DATASET ENTRIES:
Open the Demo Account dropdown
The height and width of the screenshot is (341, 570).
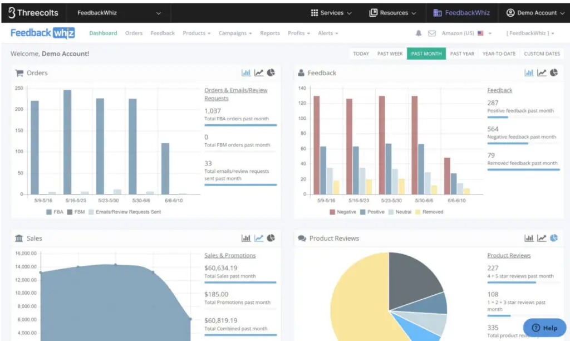[533, 13]
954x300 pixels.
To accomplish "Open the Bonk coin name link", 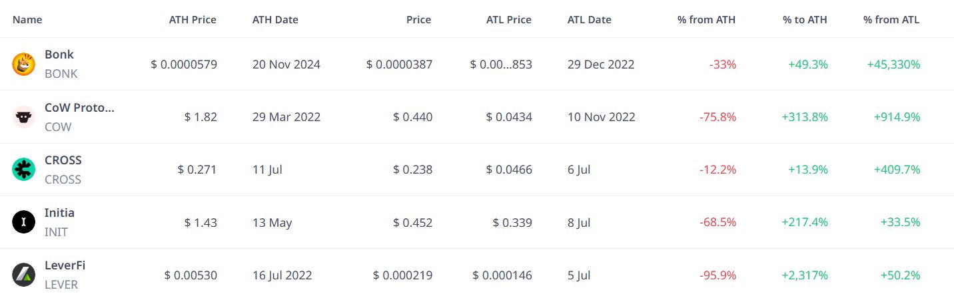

DESCRIPTION OF THE TASK: Could you convert these records into a Markdown table with the columns "No." and "Text", giving each non-blank line a row number and leaving the pictures out?

THE REPLY:
| No. | Text |
|---|---|
| 1 | Open the Demo Account dropdown |
| 2 | The height and width of the screenshot is (341, 570). |
| 3 | [533, 13] |
| 4 | 954x300 pixels. |
| 5 | To accomplish "Open the Bonk coin name link",  |